### Word and element locating data
##############################

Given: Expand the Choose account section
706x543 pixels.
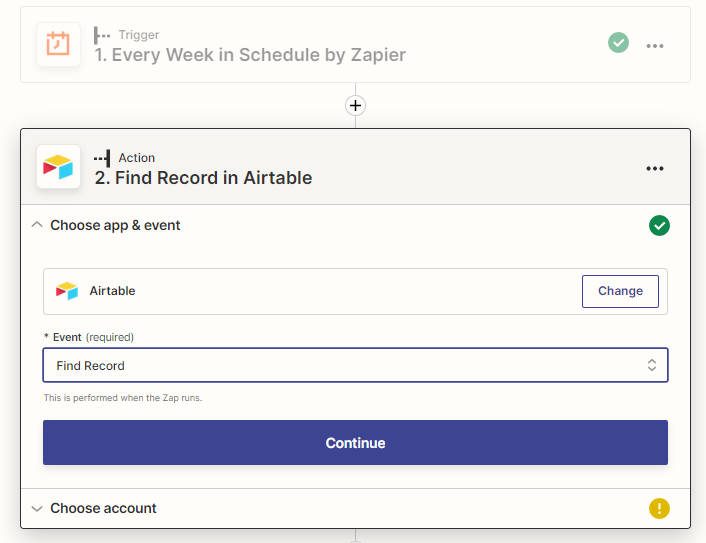Looking at the screenshot, I should [x=37, y=508].
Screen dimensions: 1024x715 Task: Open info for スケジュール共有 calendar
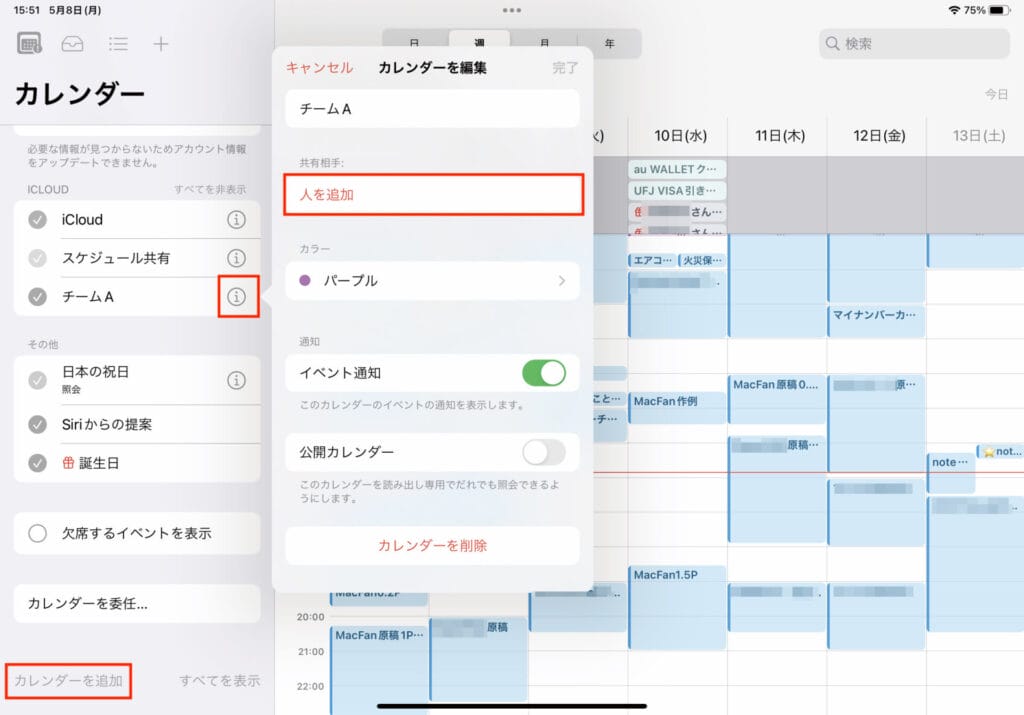[x=237, y=258]
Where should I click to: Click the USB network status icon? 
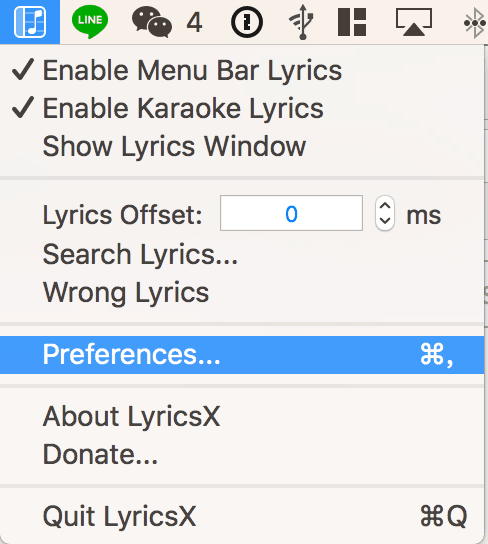[x=301, y=22]
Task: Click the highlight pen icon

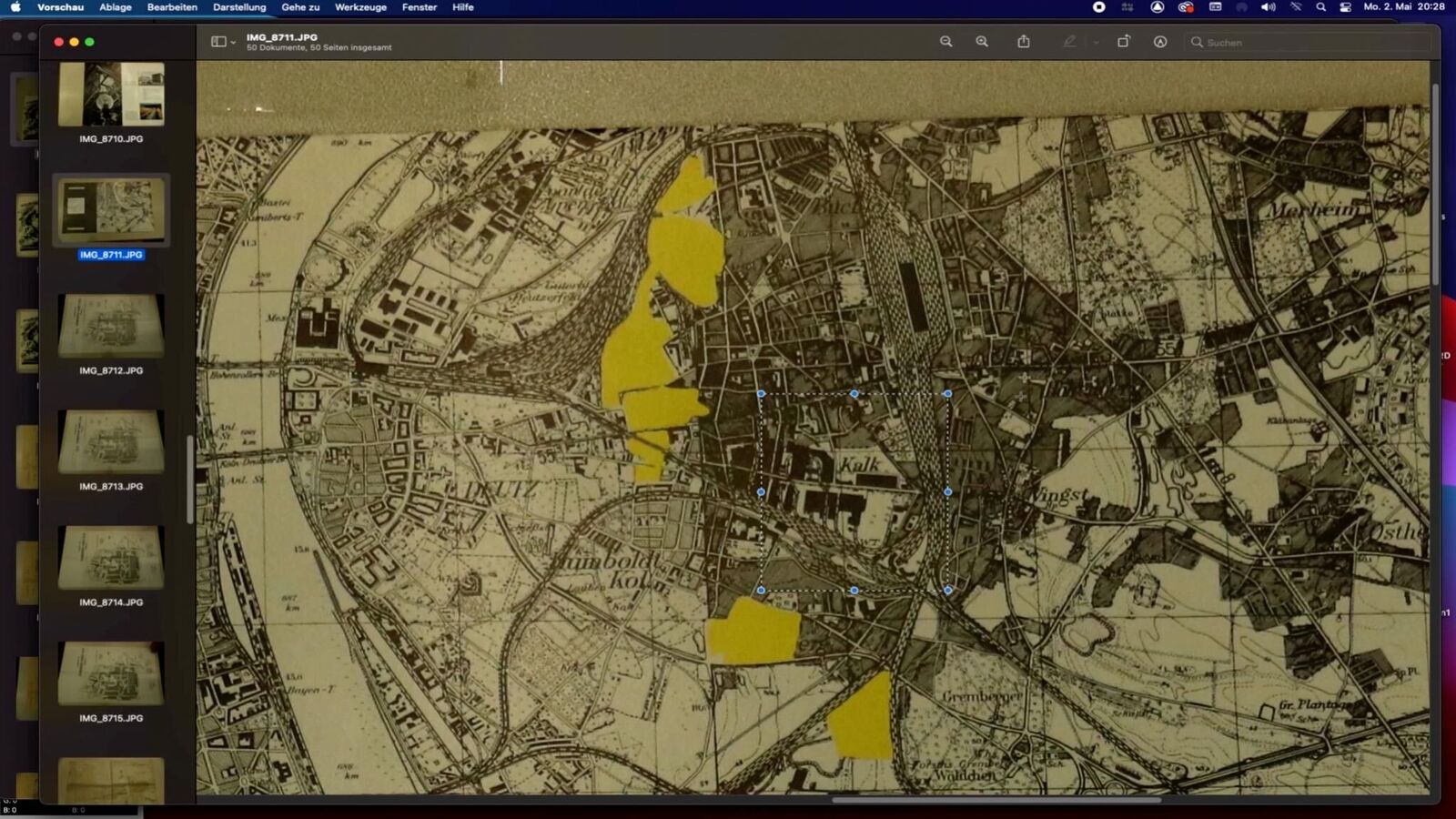Action: click(x=1070, y=42)
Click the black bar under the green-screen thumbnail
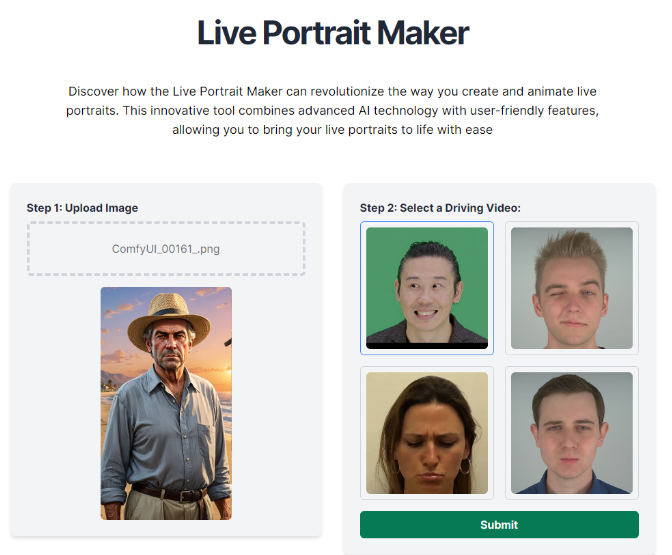The height and width of the screenshot is (555, 672). pyautogui.click(x=427, y=345)
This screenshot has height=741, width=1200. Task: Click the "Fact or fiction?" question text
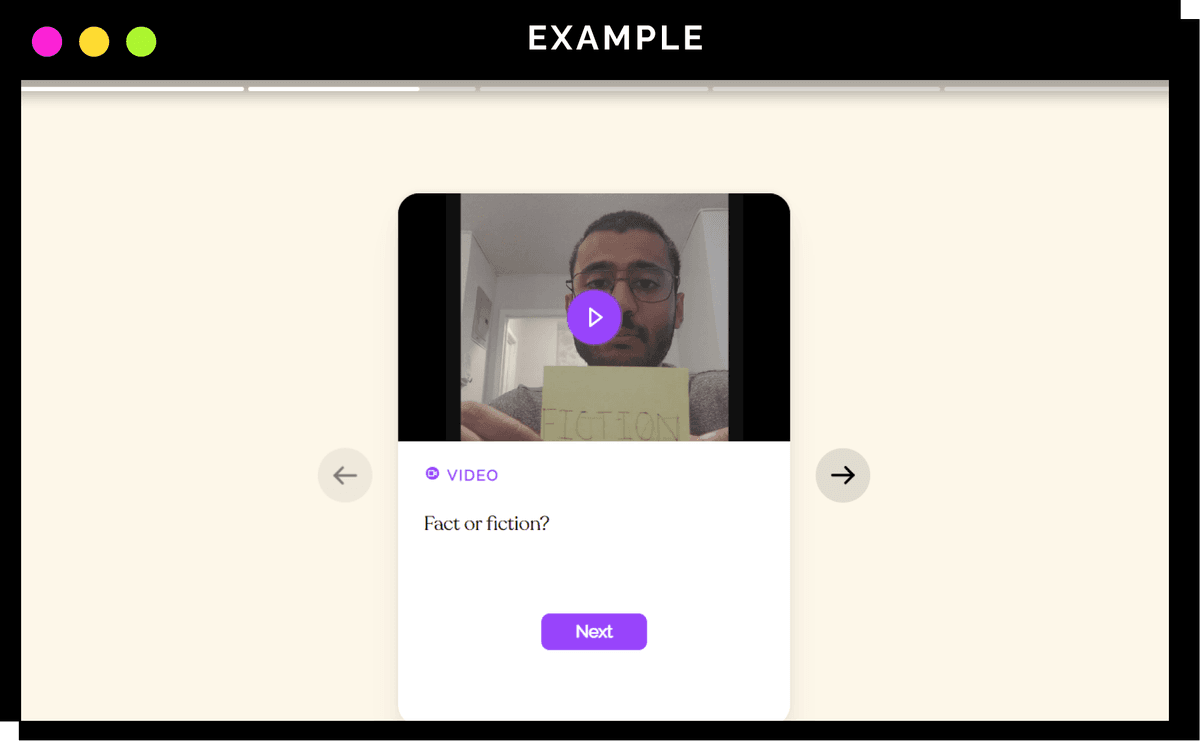(487, 523)
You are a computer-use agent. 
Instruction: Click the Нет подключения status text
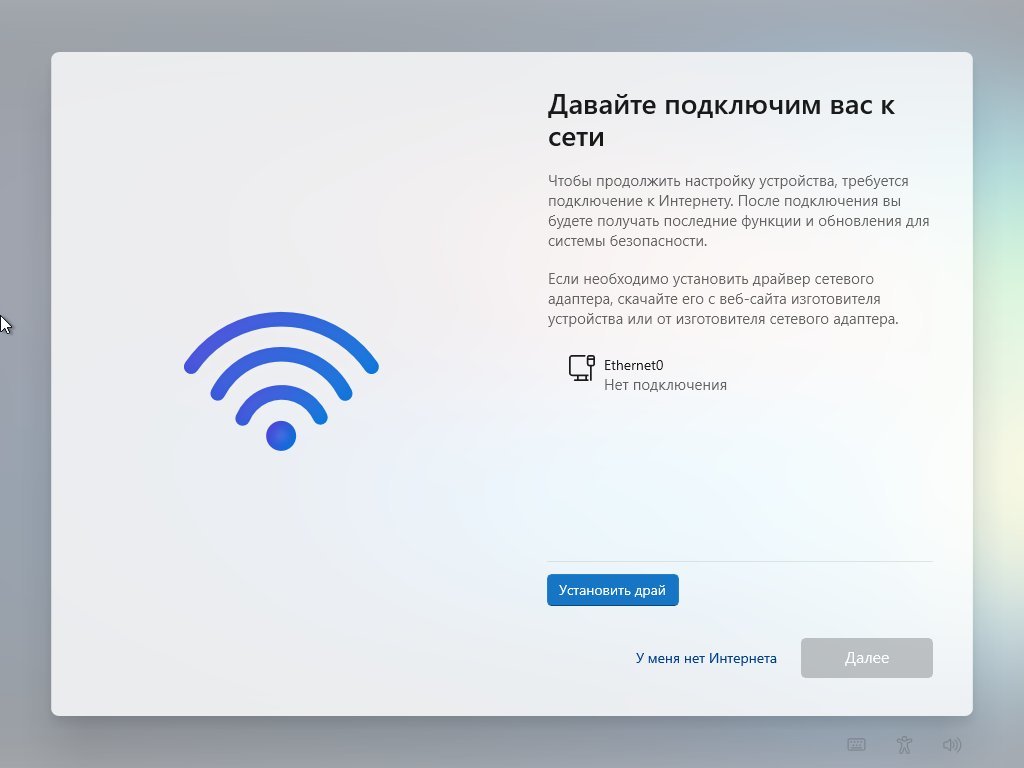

##############################

### Instructions to follow
Substitute "Objective" for "Task" throughout the items above, keeping everything else the same and leaving out the pictures.

### Completed task
Given: Expand the Choose account section
706x543 pixels.
Looking at the screenshot, I should [x=37, y=508].
Screen dimensions: 1024x715 Objective: Open info for スケジュール共有 calendar
[x=237, y=258]
Where should I click to: Click the USB network status icon? 
[x=301, y=22]
Objective: Click the highlight pen icon

Action: click(x=1070, y=42)
Click the black bar under the green-screen thumbnail
The height and width of the screenshot is (555, 672). pyautogui.click(x=427, y=345)
This screenshot has height=741, width=1200. Objective: Click the "Fact or fiction?" question text
(487, 523)
You are a computer-use agent. 
Instruction: Click the Нет подключения status text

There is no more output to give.